* [Data supplied]:
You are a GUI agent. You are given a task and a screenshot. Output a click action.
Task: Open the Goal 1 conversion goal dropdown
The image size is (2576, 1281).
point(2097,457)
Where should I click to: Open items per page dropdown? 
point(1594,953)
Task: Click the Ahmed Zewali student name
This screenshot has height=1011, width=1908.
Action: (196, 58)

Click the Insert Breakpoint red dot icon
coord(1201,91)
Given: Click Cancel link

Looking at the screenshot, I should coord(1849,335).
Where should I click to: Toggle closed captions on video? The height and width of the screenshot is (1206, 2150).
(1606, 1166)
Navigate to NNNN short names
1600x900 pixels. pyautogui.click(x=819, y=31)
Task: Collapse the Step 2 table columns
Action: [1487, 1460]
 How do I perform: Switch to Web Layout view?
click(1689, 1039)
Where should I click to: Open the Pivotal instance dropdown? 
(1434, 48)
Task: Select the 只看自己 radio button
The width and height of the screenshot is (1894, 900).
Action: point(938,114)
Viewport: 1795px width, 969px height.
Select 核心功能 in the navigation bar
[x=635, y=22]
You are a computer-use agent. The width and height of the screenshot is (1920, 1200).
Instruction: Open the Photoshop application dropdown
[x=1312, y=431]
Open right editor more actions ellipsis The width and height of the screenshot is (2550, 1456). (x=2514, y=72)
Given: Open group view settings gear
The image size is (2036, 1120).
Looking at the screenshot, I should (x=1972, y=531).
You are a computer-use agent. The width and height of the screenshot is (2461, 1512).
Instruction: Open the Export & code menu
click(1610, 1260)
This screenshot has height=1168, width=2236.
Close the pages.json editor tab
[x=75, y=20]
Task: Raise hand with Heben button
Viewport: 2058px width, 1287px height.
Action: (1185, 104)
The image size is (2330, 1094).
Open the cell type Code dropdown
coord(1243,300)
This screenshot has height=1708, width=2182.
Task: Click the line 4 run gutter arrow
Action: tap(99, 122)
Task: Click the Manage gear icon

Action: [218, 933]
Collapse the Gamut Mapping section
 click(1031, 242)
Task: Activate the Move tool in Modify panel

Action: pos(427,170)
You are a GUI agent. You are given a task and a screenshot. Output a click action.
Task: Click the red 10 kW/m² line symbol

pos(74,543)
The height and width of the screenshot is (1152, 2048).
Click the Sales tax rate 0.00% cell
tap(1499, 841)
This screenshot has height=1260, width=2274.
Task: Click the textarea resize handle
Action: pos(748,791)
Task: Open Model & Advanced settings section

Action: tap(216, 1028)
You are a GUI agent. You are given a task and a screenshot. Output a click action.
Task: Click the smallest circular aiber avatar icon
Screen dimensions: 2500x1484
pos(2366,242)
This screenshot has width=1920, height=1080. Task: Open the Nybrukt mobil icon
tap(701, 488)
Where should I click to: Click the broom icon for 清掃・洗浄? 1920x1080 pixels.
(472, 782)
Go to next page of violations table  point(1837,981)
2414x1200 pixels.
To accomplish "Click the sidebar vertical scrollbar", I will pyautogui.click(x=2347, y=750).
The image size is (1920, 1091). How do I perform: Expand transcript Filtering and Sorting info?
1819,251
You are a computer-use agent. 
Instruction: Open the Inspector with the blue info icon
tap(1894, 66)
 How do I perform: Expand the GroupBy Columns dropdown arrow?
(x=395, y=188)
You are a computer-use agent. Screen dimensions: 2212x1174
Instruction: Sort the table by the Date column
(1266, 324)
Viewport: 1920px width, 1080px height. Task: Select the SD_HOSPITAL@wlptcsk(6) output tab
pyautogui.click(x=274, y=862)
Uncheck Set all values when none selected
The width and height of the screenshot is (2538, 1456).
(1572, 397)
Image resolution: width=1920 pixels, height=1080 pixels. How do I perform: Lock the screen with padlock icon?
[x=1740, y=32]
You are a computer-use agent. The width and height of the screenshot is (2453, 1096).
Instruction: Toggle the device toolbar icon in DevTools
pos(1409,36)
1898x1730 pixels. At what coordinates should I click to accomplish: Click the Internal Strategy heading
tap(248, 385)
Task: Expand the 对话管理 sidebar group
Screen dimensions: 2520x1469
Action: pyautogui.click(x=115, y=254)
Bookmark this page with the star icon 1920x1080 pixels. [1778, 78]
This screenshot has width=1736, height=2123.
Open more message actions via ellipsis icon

* [What you are asked to do]: Search the entries above for the string "actions", and report each line where it occurs.

* [Result of the task]:
Open right editor more actions ellipsis The width and height of the screenshot is (2550, 1456). (x=2514, y=72)
Open more message actions via ellipsis icon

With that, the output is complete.